> [Activity]:
Each entry that follows should be given again word for word; please leave out its pictures.

> [Record excerpts]:
━━━━━━

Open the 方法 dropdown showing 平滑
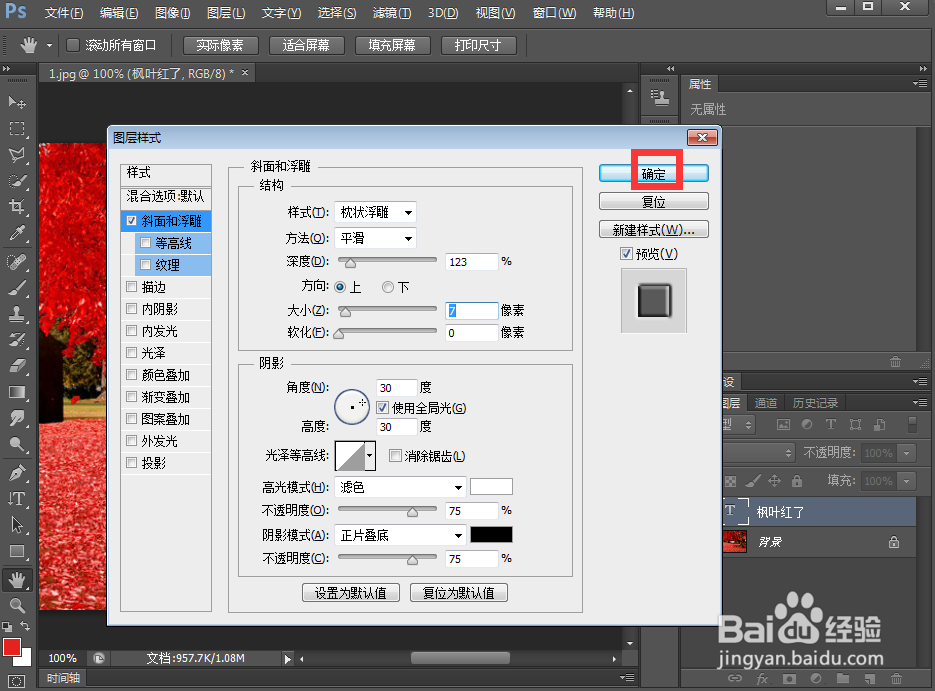935x691 pixels. click(x=375, y=238)
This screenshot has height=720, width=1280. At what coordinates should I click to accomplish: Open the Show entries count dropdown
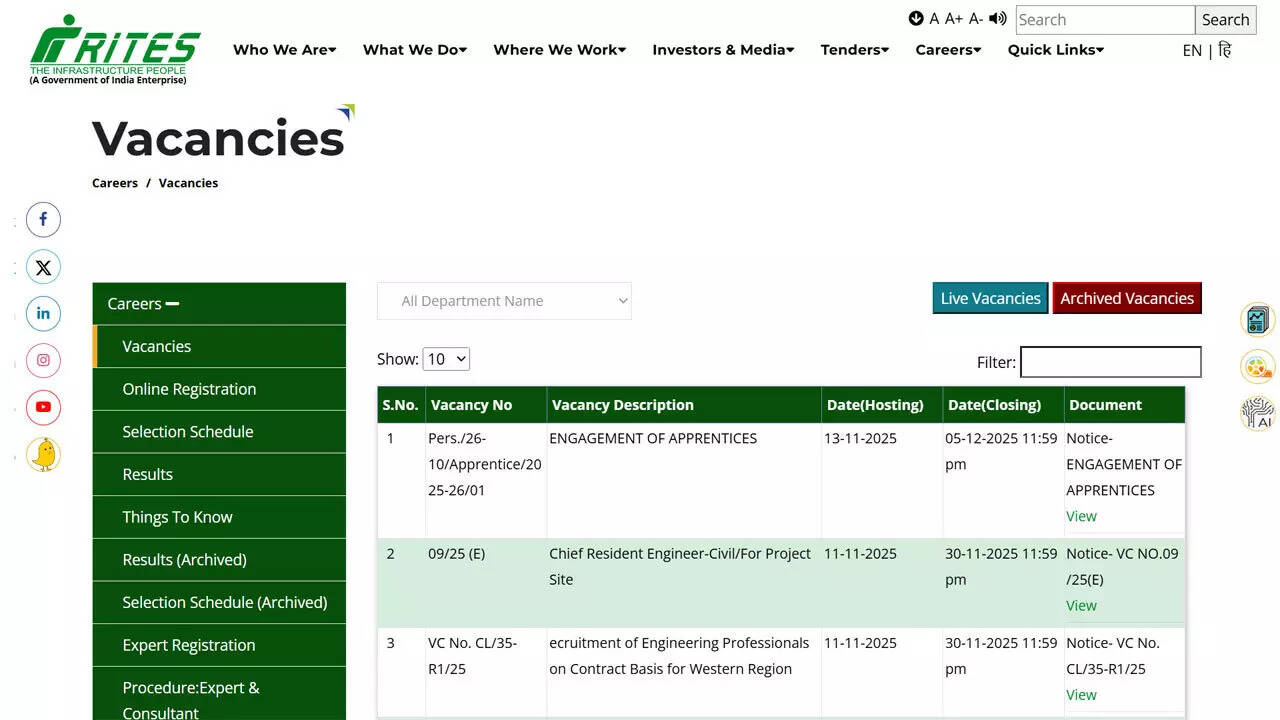coord(446,359)
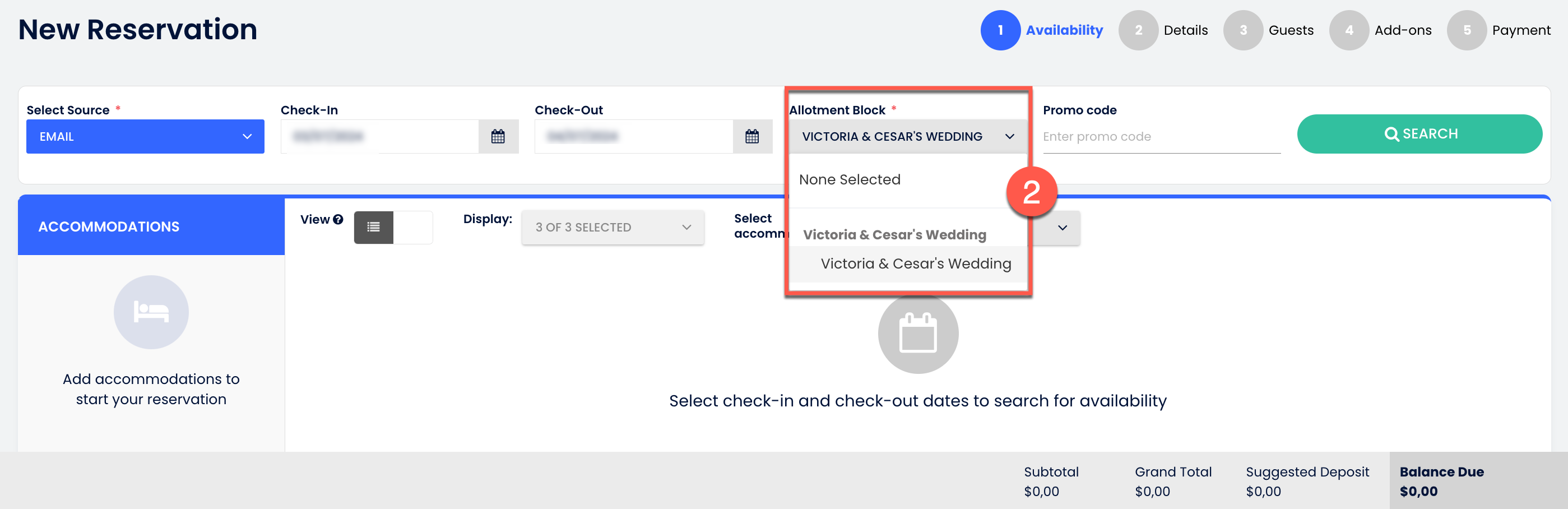Open the Check-Out calendar picker icon
Image resolution: width=1568 pixels, height=509 pixels.
click(751, 136)
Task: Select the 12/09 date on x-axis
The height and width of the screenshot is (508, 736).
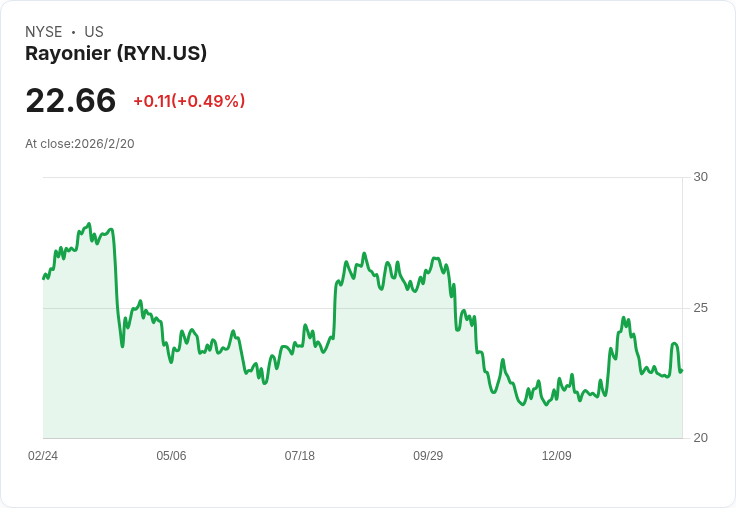Action: pos(556,456)
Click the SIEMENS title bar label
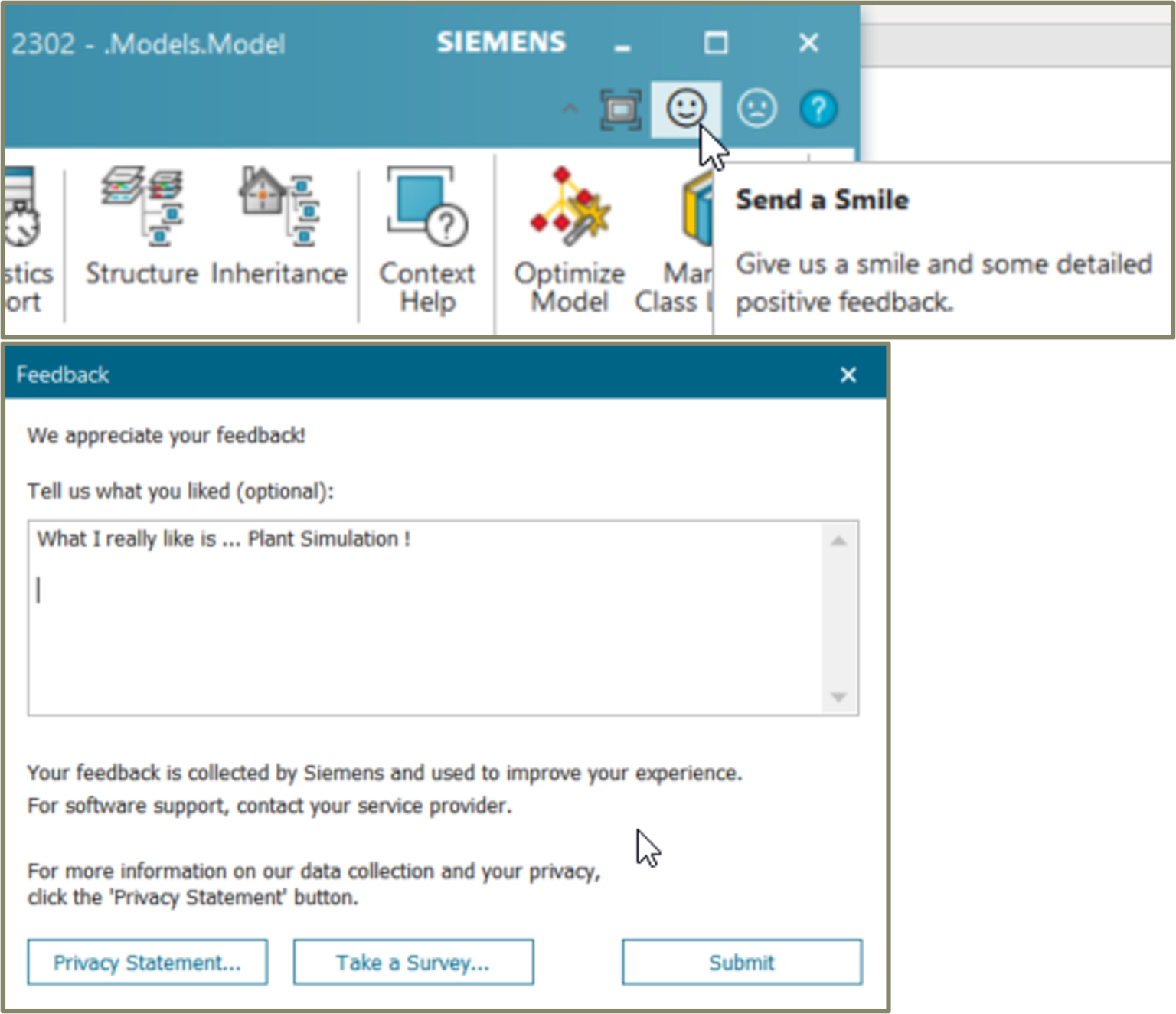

━━━━━━

> [Expected output]:
Open the 方法 dropdown showing 平滑
935x691 pixels. click(x=375, y=238)
This screenshot has height=720, width=1280. At what coordinates should I click to accomplish: Open the Show entries count dropdown
coord(446,359)
Open the Check-Out calendar picker icon
Image resolution: width=1568 pixels, height=509 pixels.
click(751, 136)
Task: Select the 12/09 date on x-axis
The height and width of the screenshot is (508, 736).
Action: pos(556,456)
Click the SIEMENS title bar label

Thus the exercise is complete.